┌──

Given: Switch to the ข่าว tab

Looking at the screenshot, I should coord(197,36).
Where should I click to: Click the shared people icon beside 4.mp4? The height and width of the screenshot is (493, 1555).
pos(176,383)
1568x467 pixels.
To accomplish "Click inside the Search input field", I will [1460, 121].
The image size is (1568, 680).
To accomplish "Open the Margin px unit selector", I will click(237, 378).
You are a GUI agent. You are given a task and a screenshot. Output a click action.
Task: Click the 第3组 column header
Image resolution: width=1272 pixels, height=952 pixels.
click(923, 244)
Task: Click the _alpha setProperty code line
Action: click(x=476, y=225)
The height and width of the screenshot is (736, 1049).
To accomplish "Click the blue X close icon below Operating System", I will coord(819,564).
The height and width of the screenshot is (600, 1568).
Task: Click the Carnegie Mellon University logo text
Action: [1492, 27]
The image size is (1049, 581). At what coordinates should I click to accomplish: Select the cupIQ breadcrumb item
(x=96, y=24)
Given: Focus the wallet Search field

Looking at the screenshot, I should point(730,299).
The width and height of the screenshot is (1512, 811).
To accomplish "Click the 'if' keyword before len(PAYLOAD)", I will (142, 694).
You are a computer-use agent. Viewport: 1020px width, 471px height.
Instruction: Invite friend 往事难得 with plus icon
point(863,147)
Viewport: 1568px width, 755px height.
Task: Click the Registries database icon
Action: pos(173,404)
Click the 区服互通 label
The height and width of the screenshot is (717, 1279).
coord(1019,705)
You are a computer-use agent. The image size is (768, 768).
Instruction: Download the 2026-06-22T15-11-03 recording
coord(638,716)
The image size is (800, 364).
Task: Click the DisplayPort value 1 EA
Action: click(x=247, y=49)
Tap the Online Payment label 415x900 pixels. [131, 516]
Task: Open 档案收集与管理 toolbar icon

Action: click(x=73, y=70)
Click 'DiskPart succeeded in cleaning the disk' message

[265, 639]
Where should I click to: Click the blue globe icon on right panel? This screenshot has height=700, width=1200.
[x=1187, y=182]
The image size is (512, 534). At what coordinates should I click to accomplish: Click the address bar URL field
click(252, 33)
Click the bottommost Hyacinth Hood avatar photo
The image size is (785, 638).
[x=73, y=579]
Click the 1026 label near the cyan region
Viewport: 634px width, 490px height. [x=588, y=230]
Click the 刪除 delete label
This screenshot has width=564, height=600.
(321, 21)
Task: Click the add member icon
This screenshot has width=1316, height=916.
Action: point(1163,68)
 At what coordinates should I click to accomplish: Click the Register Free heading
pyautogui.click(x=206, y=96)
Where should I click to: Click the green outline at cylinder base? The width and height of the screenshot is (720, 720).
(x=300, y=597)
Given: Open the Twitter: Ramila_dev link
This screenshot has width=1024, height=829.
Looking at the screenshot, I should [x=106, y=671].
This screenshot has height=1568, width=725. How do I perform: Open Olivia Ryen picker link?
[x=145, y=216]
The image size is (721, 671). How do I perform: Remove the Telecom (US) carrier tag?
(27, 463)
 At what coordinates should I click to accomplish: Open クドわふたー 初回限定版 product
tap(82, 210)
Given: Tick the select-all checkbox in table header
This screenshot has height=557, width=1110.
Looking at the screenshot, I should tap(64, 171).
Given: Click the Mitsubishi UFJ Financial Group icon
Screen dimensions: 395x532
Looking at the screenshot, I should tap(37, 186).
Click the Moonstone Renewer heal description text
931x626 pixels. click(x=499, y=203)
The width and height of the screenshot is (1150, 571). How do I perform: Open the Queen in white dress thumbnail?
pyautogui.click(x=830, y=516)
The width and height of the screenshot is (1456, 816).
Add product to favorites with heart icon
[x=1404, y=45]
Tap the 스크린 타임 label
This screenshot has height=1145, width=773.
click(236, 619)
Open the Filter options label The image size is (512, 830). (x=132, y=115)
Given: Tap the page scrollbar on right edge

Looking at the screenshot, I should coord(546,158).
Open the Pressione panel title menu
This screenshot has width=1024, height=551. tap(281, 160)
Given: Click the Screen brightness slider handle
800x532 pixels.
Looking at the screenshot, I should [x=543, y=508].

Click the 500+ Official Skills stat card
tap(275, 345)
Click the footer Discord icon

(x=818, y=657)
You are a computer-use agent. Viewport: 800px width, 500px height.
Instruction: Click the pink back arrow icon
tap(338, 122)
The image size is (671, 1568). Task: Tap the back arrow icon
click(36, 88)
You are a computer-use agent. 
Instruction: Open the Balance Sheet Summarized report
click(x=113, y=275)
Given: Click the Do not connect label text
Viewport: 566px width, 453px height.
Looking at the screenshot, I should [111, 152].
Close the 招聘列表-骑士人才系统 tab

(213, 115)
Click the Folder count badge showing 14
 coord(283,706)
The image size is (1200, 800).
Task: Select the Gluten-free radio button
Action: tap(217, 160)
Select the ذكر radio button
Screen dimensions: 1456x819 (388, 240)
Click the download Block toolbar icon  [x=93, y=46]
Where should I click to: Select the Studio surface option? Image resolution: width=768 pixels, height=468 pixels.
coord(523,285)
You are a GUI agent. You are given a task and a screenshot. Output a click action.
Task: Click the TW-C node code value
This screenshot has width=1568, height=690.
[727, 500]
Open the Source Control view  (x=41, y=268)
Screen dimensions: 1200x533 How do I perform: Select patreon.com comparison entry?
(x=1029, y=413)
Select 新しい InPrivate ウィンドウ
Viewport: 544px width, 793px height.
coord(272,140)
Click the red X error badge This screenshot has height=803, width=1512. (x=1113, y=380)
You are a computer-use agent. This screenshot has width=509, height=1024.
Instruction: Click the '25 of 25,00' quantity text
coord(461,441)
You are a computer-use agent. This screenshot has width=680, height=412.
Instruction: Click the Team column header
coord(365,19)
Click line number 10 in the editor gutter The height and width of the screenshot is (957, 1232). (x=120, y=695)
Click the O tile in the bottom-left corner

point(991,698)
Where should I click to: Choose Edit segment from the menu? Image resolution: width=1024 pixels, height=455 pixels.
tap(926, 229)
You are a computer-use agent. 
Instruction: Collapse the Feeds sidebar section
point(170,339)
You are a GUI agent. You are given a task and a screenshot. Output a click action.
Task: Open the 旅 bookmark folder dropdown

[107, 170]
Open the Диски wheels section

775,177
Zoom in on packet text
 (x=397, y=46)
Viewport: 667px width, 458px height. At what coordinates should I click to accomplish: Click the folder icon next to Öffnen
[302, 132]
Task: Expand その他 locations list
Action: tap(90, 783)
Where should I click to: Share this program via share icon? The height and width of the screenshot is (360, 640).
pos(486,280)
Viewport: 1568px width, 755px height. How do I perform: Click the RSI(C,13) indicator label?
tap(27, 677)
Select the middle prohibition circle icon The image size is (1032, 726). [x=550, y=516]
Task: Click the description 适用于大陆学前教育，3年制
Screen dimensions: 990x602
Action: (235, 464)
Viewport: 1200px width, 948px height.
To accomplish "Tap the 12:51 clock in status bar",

└──

◆ **YOUR GOAL**:
Each line from the start of the listing above through the line containing "The height and width of the screenshot is (736, 1049)." must be reproduced exactly. Leave out the rest.

◆ **TASK SOLUTION**:
Given: Switch to the ข่าว tab

Looking at the screenshot, I should coord(197,36).
Where should I click to: Click the shared people icon beside 4.mp4? The height and width of the screenshot is (493, 1555).
pos(176,383)
1568x467 pixels.
To accomplish "Click inside the Search input field", I will [1460, 121].
The image size is (1568, 680).
To accomplish "Open the Margin px unit selector", I will click(237, 378).
You are a GUI agent. You are given a task and a screenshot. Output a click action.
Task: Click the 第3组 column header
Image resolution: width=1272 pixels, height=952 pixels.
click(923, 244)
Task: Click the _alpha setProperty code line
Action: click(x=476, y=225)
The height and width of the screenshot is (736, 1049).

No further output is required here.